---



LORA START/ we begin from a bert checkpoint.

In [None]:
class LORALinear(nn.Module):
  def __init__(self, base_linear: nn.Linear, r = 8, alpha = 16, dropout = 0.1):
    super().__init__()
    assert isinstance(base_linear, nn.Linear)

    self.in_features  = base_linear.in_features
    self.out_features = base_linear.out_features
    self.r = r
    self.alpha = alpha
    self.scaling = alpha / r

    # tie to base weights (don’t copy, just reference)
    self.weight = base_linear.weight
    self.bias   = base_linear.bias
    for p in (self.weight, self.bias):
        if p is not None:
            p.requires_grad = False
    #!!!The new LoRA params (A, B) will default to CPU, but your backbone is on GPU → device mismatch at runtime.
    dev = self.weight.device
    self.A = nn.Parameter(torch.empty(r, self.in_features, device=dev))
    self.B = nn.Parameter(torch.zeros(self.out_features, r, device=dev))
    nn.init.kaiming_uniform_(self.A, a=math.sqrt(5))  # B stays zero → starts as identity update

    self.dropout = nn.Dropout(dropout) if dropout and dropout > 0 else nn.Identity()

  def forward(self, x):
      base  = F.linear(x, self.weight, self.bias)   # [..., out] # x @ W0^T + b
      delta = F.linear(self.dropout(x), self.A)     # [..., r]   # x @ A^T
      delta = F.linear(delta, self.B)               # [..., out] # (x @ A^T) @ B^T
      return base + self.scaling * delta


In [None]:
#bert_model → your trained BERT backbone (the full PyTorch module).

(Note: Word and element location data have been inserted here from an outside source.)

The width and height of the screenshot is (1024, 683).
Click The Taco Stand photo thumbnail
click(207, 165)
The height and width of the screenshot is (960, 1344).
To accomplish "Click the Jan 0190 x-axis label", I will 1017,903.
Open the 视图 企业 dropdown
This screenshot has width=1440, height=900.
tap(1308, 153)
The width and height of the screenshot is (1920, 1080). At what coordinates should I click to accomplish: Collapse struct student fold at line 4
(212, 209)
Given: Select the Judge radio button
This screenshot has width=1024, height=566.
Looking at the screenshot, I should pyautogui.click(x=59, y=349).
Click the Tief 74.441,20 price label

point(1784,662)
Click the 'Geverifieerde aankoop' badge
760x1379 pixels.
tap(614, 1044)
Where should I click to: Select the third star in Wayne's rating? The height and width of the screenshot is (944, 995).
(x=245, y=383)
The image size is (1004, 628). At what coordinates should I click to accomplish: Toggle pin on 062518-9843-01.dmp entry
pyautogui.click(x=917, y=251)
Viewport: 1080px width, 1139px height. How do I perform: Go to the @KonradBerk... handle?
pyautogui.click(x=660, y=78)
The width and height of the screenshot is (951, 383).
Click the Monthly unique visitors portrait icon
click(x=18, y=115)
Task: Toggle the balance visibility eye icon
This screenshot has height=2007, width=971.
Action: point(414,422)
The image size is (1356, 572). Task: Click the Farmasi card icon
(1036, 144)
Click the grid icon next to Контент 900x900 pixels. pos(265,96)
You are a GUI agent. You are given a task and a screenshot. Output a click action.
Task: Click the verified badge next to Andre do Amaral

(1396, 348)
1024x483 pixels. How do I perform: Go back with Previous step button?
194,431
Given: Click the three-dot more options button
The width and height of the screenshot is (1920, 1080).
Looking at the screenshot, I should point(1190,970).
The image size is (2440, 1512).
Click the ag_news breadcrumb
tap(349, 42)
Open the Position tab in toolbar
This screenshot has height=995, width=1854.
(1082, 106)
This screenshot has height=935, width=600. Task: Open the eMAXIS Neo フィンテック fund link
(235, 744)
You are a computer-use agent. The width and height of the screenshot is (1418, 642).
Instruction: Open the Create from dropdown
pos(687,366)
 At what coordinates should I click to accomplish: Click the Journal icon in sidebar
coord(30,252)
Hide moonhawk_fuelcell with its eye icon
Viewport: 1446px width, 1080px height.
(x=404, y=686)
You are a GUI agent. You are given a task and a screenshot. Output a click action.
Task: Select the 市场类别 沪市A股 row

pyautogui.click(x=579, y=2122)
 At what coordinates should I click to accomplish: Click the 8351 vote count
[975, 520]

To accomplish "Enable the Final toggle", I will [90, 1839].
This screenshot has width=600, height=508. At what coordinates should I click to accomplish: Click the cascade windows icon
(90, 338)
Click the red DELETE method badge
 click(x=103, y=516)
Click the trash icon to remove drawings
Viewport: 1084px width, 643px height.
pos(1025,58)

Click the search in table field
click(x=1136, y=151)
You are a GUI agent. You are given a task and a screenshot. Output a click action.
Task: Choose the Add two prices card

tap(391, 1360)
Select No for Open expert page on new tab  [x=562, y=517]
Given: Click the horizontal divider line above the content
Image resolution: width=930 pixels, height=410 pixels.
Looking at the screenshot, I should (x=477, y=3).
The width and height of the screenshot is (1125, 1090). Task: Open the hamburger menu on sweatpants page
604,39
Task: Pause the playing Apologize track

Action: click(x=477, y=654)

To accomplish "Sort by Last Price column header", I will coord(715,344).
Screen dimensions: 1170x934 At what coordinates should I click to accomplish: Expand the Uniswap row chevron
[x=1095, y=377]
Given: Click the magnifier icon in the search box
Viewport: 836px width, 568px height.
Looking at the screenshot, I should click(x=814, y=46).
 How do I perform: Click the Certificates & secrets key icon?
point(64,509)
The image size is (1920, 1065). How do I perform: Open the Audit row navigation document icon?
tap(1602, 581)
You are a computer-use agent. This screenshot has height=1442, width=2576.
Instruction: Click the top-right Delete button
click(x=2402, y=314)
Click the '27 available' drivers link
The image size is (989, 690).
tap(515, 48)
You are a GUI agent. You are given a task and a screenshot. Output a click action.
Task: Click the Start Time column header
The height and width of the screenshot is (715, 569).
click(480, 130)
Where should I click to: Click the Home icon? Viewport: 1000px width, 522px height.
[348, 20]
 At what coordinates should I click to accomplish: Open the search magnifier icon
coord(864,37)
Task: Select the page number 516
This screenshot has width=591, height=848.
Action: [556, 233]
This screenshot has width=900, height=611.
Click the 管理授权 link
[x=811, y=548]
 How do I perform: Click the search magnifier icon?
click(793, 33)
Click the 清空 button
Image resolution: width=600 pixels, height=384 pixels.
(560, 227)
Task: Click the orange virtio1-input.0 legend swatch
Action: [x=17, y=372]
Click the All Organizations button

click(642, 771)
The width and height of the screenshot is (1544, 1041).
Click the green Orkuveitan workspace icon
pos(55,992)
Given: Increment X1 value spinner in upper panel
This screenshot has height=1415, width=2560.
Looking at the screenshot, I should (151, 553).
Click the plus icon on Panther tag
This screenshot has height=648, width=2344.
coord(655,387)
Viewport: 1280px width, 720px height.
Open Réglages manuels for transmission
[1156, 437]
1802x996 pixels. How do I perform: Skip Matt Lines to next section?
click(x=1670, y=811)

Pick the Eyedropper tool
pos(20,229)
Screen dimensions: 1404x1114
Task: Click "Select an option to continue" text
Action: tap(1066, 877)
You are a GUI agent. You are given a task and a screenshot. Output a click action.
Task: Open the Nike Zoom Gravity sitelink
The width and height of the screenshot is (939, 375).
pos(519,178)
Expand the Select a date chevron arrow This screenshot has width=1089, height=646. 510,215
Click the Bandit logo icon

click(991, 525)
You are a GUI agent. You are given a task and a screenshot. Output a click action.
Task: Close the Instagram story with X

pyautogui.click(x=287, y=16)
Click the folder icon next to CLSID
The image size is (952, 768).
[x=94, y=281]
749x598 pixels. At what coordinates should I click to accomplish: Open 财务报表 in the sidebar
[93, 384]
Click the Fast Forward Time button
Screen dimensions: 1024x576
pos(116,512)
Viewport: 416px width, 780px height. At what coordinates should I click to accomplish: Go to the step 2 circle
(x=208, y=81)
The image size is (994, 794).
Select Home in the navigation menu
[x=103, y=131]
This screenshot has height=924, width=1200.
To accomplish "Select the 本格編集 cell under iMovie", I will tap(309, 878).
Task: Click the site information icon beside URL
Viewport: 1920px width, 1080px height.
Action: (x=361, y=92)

#r → LoRA rank (low-rank dimension). Controls how much compression you get.

#alpha → LoRA scaling factor (often set to be ≥ r, helps preserve magnitude).

#lora_dropout → dropout applied to the A matrix input in LoRA.

#targets → names of the nn.Linear submodules inside attention blocks that we want to replace with LoRA versions. Here it’s "query" and "value".
def add_lora(bert, r=8, alpha=16, lora_dropout=0.1, targets=("query","value")):
  replaced = 0 #keeps track of how many layers we successfully injected LoRA into
  #.modules() → iterates over all submodules in bert_model, including nested ones.
  for module in bert.modules():
    if isinstance(module, MultiHeadSelfAttention):
      for name in targets:
        #For each target name (by default "query" and "value"), we’ll:
        #Grab that nn.Linear layer from the attention module.
        #Wrap it with LoRA.
        base = getattr(module, name) #dynamically fetch the attribute with the given name ("query" or "value") from the attention module.
        #For example, if the attention block has:
        #self.query = nn.Linear(hidden_size, hidden_size)
        #self.value = nn.Linear(hidden_size, hidden_size)
        #getattr(module, "query") → that Linear layer.
        #getattr(module, "value") → that Linear layer.
        wrapped = LORALinear(base, r=r, alpha=alpha,dropout = lora_dropout)
        #Creates a new LoRA-wrapped linear layer.

        #The base layer’s weights are frozen inside the LoRALinear wrapper.

        #This LoRA layer adds B×A on top of the frozen base.
        setattr(module,name,wrapped)
        replaced += 1
  print(f"LoRA injected into {replaced} Linear layers: {targets}")
  # This leaves our MultiHeadSelfAttention.forward unchanged — it still calls self.query(x), self.value(x), etc., which are now LoRA‑wrapped.

In [None]:
from transformers import AutoTokenizer
device = "cuda" if torch.cuda.is_available() else "cpu"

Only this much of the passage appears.